Yes, it does take a lot away from the deep pass and it would eliminate most hopes of that last second game saving drive. It is part of the game and the way that it’s played, and yes, both teams play by the same rules. However, you must consider that every other rule in the rulebook has a definite number of yards tacked onto it.
I’ll also remind you that 15 yards and an automatic fist down is no light infraction. Just ask Ryan McBean about his facemask penalties in Jacksonville. Those two penalties were only worth 30 yards (16 less than Hill’s pass interference) and they proved to be more than enough to give the Jaguars the win.

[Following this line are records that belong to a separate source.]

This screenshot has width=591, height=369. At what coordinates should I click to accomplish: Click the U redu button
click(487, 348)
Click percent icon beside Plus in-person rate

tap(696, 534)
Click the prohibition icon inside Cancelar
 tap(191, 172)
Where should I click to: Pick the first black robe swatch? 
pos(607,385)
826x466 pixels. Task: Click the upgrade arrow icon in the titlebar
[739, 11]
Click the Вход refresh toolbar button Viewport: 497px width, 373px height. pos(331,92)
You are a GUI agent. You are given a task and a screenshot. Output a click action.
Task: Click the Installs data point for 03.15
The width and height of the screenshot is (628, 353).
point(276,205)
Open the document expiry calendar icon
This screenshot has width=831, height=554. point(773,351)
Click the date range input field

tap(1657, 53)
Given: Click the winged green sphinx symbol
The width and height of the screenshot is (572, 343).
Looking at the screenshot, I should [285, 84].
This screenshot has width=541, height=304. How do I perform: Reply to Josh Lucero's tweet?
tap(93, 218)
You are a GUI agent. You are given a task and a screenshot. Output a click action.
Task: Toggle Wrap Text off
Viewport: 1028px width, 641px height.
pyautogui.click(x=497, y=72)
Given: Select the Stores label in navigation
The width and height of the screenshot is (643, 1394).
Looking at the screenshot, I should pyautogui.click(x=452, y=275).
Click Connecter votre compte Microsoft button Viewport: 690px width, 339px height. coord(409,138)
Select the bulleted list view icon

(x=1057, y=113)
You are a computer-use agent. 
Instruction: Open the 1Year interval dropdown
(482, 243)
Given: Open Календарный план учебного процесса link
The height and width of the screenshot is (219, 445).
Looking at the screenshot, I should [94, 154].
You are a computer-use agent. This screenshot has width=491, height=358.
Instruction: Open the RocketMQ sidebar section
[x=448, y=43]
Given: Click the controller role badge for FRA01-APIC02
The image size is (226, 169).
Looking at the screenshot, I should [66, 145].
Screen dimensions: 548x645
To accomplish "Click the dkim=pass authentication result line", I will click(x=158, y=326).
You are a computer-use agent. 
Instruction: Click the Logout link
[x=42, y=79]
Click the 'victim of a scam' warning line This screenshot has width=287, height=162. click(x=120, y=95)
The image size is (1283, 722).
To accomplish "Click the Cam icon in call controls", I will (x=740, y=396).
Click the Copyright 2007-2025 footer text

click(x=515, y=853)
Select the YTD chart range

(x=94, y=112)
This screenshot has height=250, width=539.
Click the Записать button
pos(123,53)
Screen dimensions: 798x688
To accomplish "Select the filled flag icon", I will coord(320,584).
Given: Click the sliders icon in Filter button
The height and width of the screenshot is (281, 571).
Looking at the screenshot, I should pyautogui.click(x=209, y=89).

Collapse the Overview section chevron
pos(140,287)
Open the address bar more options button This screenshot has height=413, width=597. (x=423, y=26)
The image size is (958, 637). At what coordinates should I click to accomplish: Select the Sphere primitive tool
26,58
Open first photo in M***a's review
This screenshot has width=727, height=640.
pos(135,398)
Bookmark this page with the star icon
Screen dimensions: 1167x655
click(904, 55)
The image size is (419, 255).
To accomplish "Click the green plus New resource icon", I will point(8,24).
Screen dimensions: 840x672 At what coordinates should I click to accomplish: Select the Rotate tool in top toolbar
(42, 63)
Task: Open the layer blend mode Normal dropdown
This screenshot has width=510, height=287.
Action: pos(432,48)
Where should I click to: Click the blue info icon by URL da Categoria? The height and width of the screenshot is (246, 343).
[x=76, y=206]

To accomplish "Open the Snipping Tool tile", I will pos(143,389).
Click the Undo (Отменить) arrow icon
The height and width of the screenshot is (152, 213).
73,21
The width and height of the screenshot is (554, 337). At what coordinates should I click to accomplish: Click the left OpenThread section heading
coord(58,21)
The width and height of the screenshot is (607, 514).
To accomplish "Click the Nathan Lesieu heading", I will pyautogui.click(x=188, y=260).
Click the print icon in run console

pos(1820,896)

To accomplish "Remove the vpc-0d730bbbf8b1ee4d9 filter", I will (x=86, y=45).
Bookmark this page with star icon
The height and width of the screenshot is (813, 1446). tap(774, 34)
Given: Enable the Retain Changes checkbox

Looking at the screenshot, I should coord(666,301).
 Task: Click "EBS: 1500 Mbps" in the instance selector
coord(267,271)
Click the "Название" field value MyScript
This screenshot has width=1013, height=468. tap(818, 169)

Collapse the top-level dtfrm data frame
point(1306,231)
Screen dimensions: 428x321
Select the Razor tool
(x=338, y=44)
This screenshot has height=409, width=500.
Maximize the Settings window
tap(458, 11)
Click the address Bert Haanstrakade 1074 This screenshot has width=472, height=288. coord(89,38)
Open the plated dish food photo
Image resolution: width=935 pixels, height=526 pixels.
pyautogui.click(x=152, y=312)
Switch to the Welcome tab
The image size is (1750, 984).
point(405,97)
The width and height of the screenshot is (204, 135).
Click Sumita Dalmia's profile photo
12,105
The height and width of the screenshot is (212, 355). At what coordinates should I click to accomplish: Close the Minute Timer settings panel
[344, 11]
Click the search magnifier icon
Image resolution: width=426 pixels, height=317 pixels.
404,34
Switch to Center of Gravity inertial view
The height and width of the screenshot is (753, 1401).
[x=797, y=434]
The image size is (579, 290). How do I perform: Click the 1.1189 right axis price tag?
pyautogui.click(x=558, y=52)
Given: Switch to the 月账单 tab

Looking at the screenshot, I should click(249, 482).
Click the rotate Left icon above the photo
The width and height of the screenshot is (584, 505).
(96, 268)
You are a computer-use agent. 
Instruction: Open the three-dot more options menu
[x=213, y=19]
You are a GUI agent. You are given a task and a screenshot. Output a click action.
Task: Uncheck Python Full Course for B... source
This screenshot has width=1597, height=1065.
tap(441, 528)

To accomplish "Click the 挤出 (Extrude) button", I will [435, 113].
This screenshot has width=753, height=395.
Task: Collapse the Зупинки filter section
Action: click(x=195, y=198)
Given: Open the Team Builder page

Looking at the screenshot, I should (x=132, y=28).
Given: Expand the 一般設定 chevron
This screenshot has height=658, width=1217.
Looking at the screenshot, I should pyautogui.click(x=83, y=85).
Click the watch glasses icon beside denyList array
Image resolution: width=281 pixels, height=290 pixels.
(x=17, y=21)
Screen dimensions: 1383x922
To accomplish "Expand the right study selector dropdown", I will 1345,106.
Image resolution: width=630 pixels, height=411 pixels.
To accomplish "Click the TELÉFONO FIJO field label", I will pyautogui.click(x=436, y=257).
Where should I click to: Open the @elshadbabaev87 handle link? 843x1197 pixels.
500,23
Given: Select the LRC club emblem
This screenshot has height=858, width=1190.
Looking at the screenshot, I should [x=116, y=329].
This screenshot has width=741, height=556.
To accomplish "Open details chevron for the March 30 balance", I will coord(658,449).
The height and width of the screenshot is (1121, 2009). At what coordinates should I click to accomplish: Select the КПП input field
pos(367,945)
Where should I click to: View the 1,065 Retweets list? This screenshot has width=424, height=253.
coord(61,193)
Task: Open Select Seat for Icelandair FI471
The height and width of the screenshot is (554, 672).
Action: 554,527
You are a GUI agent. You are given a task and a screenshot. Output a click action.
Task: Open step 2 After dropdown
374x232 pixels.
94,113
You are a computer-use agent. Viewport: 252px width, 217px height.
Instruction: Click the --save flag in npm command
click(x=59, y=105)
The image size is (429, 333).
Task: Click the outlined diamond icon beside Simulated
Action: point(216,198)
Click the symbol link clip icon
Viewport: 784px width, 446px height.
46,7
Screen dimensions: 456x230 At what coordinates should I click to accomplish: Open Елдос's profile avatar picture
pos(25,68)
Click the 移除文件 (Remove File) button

No matter how you look at it, this rule is one that will be a hot topic for a long time. Changed or not, it will have a still huge impact on any game. Nevertheless, it needs to be looked at by the NFL in the future and adjusted to make it better suited for professional football.
What do you think Bronco Nation? Should the NFL change the pass interference rule? Is this rule hindering the Defense’s ability to make plays?